Keepalived dedicated network for heartbeat and vrrp_sync_group

1.2k views Asked by At

I have a requirement for Keepalived running VRRP on 2 load balancers (NGINX) with 2 interfaces - eth0 (external) and eth1 (internal). I am trying to configure a setup where all VRRP traffic (preferably unicast) is run via the dedicated internal eth1 interface, to reduce the risk of a split brain situation. However, the floating IP address (VRRP IP) will be on eth0 (external) network.

I was looking at [https://github.com/acassen/keepalived/issues/637] and trying to do something similar. My config is below :

global_defs {
   notification_email_from myadmin@myserver
   smtp_server localhost
   smtp_connect_timeout 30
   router_id LVS_DEVEL
}

vrrp_script check_nginx {
    script "/usr/libexec/keepalived/check_nginx.sh"
    interval 3
}

vrrp_sync_group link_instances {
    group {
        real
        stop_duplicate
    }
}

vrrp_instance real {
    state BACKUP
    interface eth0
    virtual_router_id 1
    priority 250               # This will be a lower value on the other router
    version 3                  # not necessary, but you may as well use the current protocol
    advert_int 1
    nopreempt

    track_interface {
        eth1
    }

    track_script {
        check_nginx
    }

    unicast_src_ip 115.197.1.166
    unicast_peer {
    115.197.1.167
    }

     virtual_ipaddress {
          115.197.1.170/32 dev eth0
    }
}

vrrp_instance stop_duplicate {
    state BACKUP
    interface eth1
    virtual_router_id 1
    priority 255             
    version 3
    advert_int 1
    nopreempt

    unicast_src_ip 192.168.0.3
    unicast_peer {
    192.168.0.4
    }

    virtual_ipaddress {
        192.168.0.5/29         
  }
}

The problems I have with this setup so far:

  1. On the master, I forcefully brought down eth1 (internal interface). This subsequently triggered a failover of keepalived and the state transitioned to fault. Not really a behaviour I was expecting, because I thought the idea is for it to "use" the external eth0 in this case to communicate (which is still up and running external VRRP), so this would provide resiliency. Is it possible, when eth1 is detected as down, for the failover NOT to be triggered, and instead wait for eth1 to also fail, in order for it to fail over?
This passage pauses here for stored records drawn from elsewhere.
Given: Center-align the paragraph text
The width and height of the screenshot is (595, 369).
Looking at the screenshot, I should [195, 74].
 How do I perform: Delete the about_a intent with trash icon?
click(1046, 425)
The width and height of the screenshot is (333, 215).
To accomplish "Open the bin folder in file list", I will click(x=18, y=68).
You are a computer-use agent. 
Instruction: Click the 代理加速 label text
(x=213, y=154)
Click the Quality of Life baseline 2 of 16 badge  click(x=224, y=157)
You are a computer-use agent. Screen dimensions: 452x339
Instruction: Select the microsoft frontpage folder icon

  2. I got the warning that my track_script check_nginx is not used. Is the use of track_scripts still not allowed within vrrp_sync_group? Because I still need this to work in the event of NGINX failure scenario.

  3. Could I use preempt within vrrc_sync_group? Because I would like to prevent failback once it moves across.

  4. Is there a better way of doing this? What I want to achieve is: a. Ensure that the VRRP traffic is used on internal (dedicated) interface eth1 and the floating VRRP IP to reside on eth0. This is so we dont need to depend on external network for heartbeat. b. In the event of failure of eth0, DONT fail over to the BACKUP node, if eth1 is still alive. Only failover if that one is also down (as it should).
    c. If check_nginx fails however, this will trigger a failover. d. Once it fails over, it will not fail back - unless the same failure scenarios happen to it (eg NGINX being down)

Wondering if what I'm trying to achieve is possible or not??

Thanks J

0

There are 0 answers